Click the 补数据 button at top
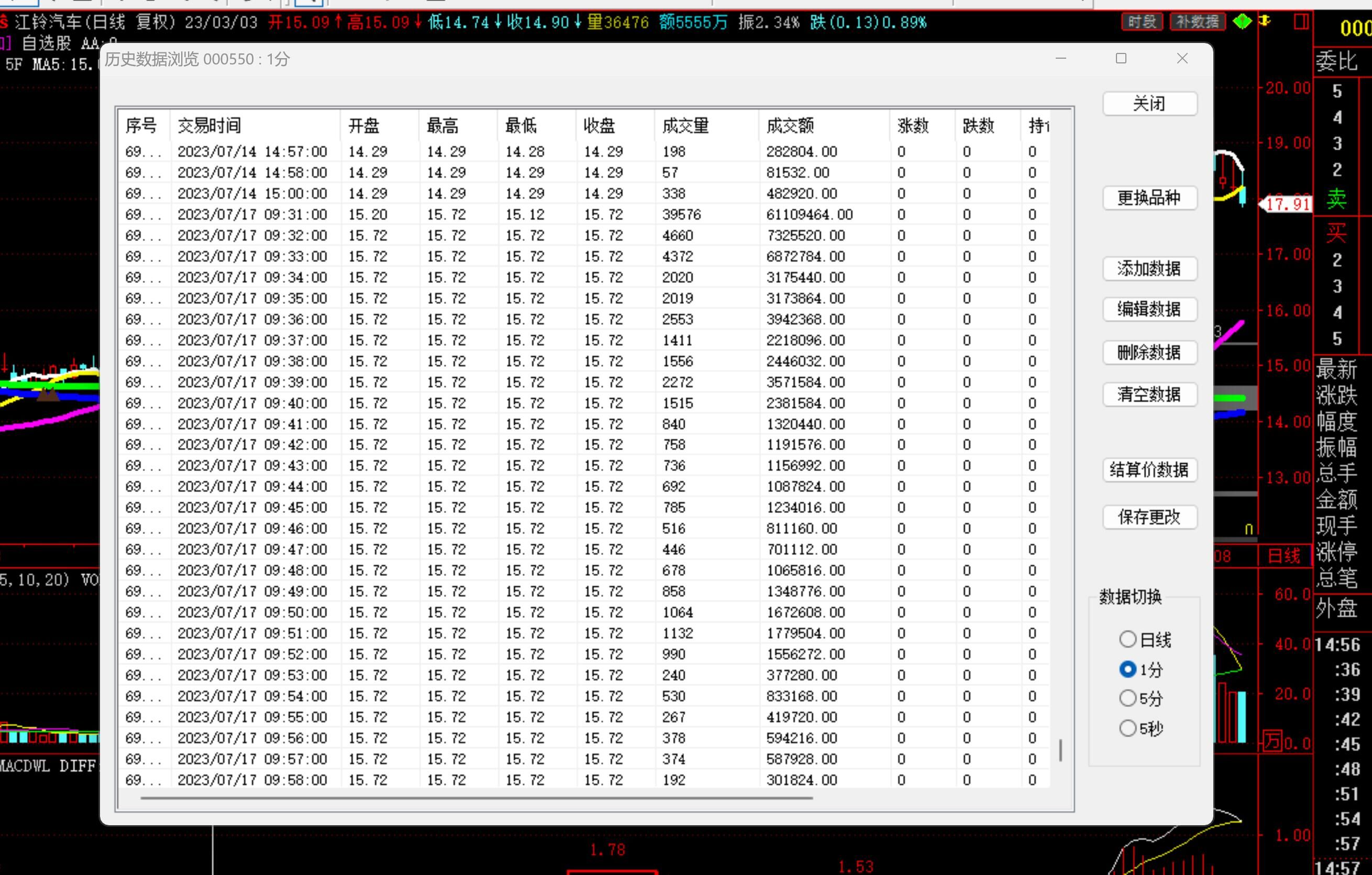The image size is (1372, 875). (1197, 21)
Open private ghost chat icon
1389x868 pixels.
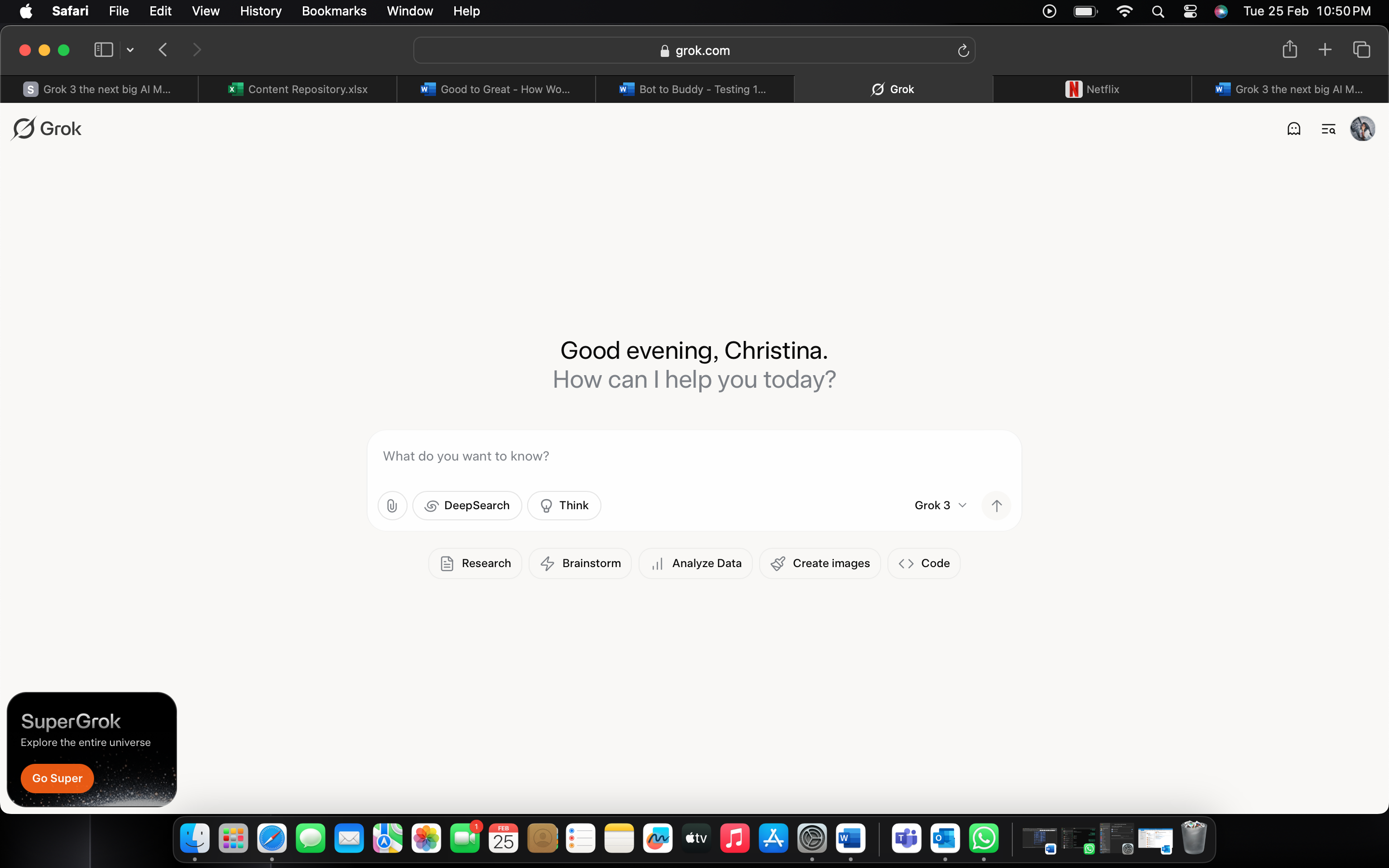click(x=1294, y=129)
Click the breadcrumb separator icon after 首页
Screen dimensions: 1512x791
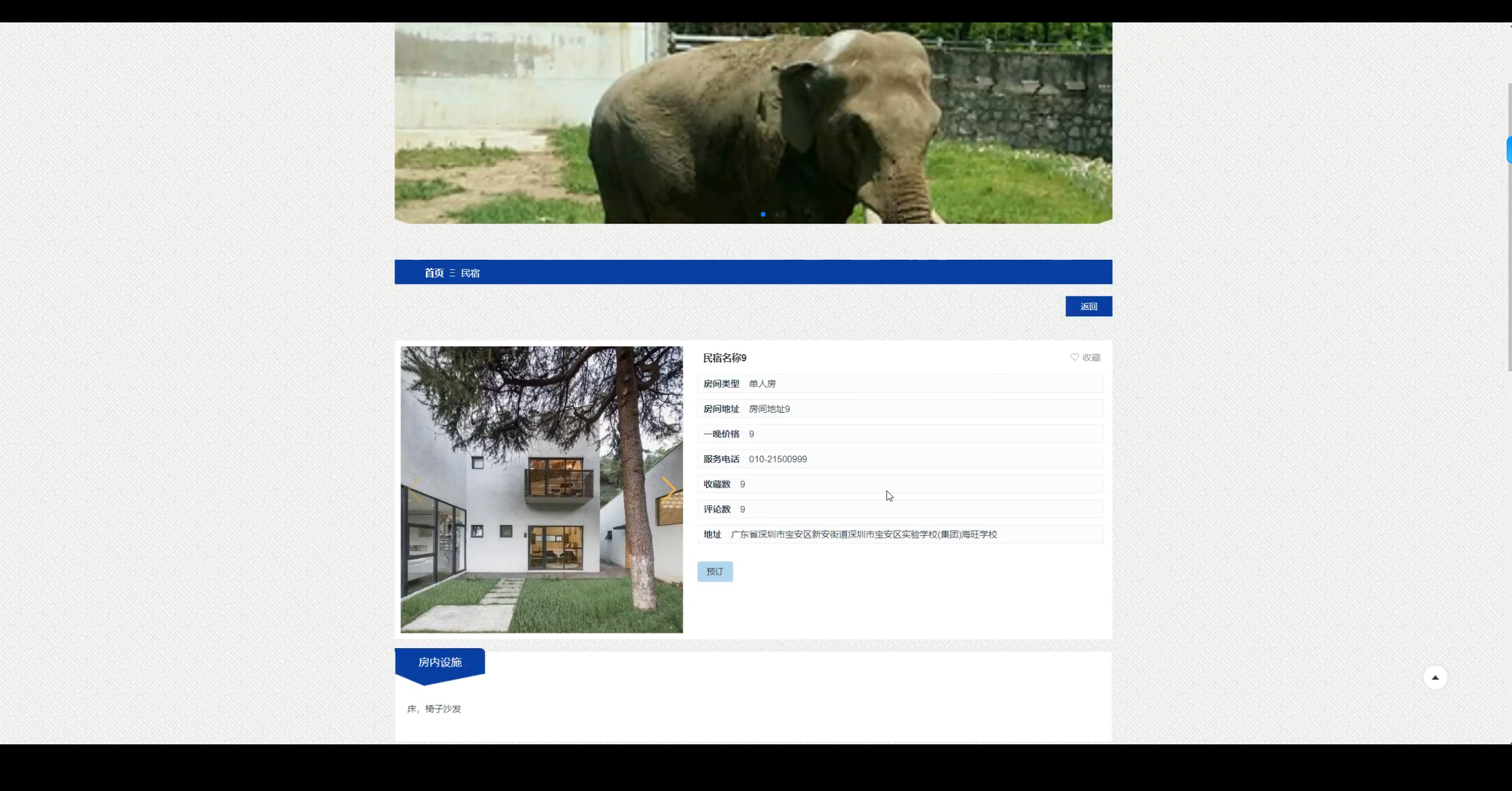(x=452, y=273)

════

Reproduce each entry precisely, dropping only the pictures.

TASK OUTPUT
Click the 补数据 button at top
The image size is (1372, 875). (1197, 21)
Open private ghost chat icon
1389x868 pixels.
click(x=1294, y=129)
Click the breadcrumb separator icon after 首页
Screen dimensions: 1512x791
(x=452, y=273)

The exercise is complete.